Travis nous apparaît comme surgi de nulle part, se dirigeant vers nulle part. Il finira par s'enfoncer dans la nuit, vers une destination inconnue. Il semble impossible de ne pas songer aux héros de western. C'est par l'espace que le film prend forme. La référence au western est donc naturelle et incontournable comme il était logique et évident que la fascination de Wenders pour le cinéma américain le mène à se replacer de la sorte dans les conditions de surgissement du mythe cinématographique.
Mais l'entreprise de Wim Wenders ne saurait être ce seul retour à l'état primitif du cinéma. Le titre même du film renvoie métaphoriquement au rapport entre l’Europe et les Etats-Unis. Sa justification anecdotique renvoie au père de Travis dont la femme était originaire de Paris-Texas). A la fascination des européens pour le Nouveau Monde répond celle des Américains pour le Vieux Continent enraciné dans le passé. Par là se rencontrent les deux axes du film : l'espace et la filiation (Travis a acheté un terrain à Paris-Texas, là où il fut conçu, d'après ce que lui a raconté son père). Le trajet de Travis répond à l'évolution du cinéma américain (du muet à la parole), c’est-à-dire à celle d'un espace ouvert et illimité à un espace fermé et délimité par des vitres, des cloisons, des portes.

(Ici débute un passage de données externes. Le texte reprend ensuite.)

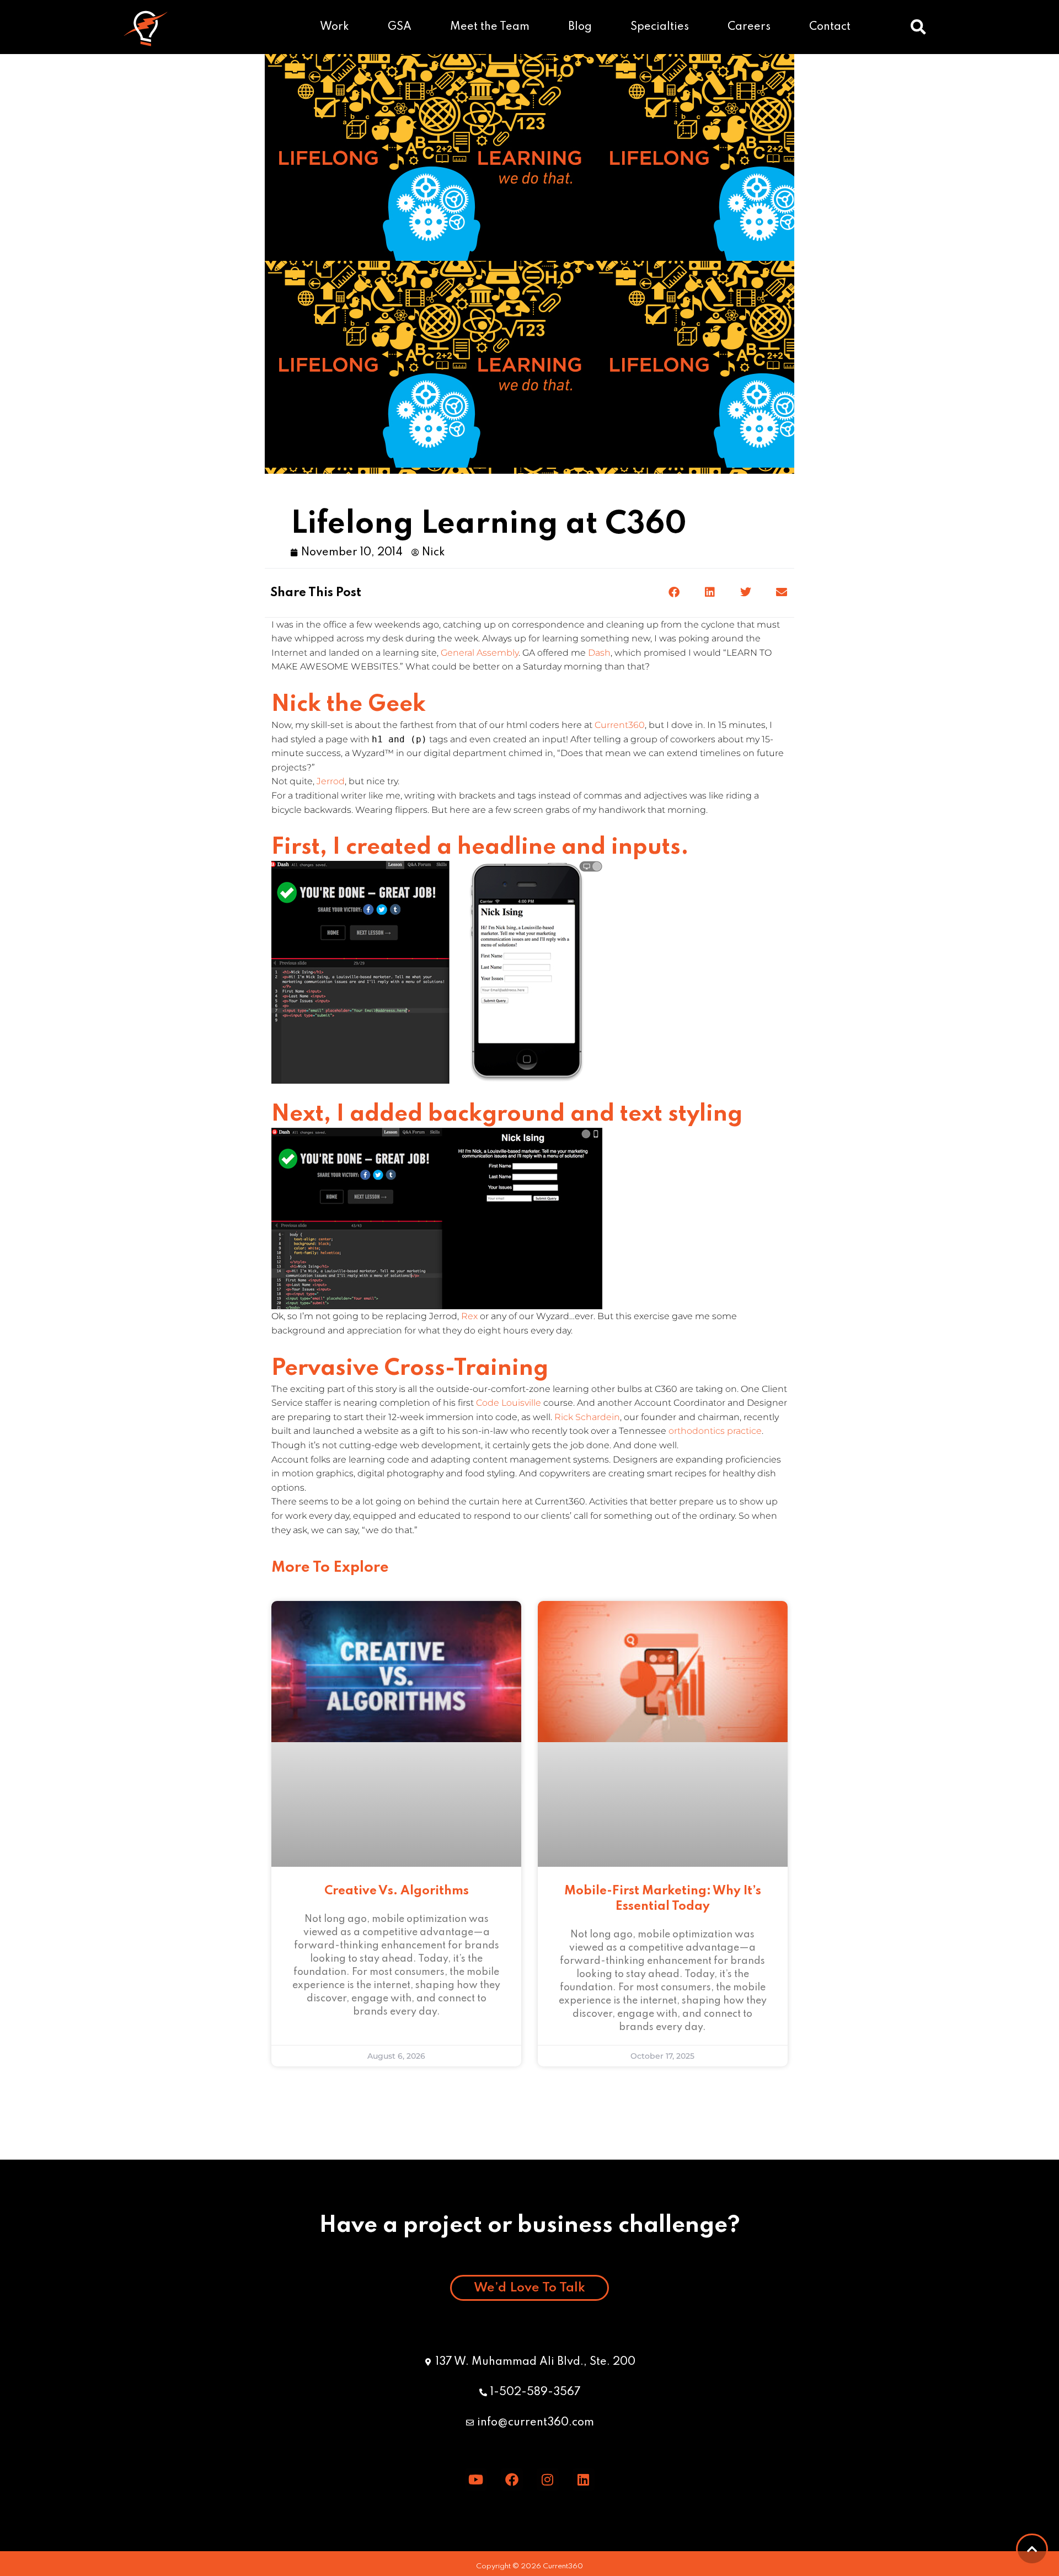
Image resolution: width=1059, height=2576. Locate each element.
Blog (580, 27)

La narration commence sur fond d'aventure avant de virer à l'introspection du désert aux cabines de peep-show.
Ce que Paris, Texas nous fait découvrir, c'est le rôle même du cinéma, cette possibilité de percevoir la réalité brute, hors de toute catégorie, de tout système qui en effacerait l'altérité absolue. Travis, comme tous les héros de Wenders, n’appréhende pas le monde comme un système cohérent dans lequel il est impliqué, mais comme une succession de moments, d'images, de spectacles dont il devient le spectateur privilégié et qu'il se met alors à découvrir en dehors de sa présence. D'où l'opacité des êtres wendersiens, irréductiblement extérieurs les uns aux autres et qui ne peuvent se connaître que par la médiation : jeux d'imitation, utilisation du talkie-walkie puis du magnétophone (tout cela concerne la relation entre Travis et son fils). On pourrait aussi citer tout un arsenal d’exemples pour ce qui est de la relation entre Travis et la mère de son fils, Jane.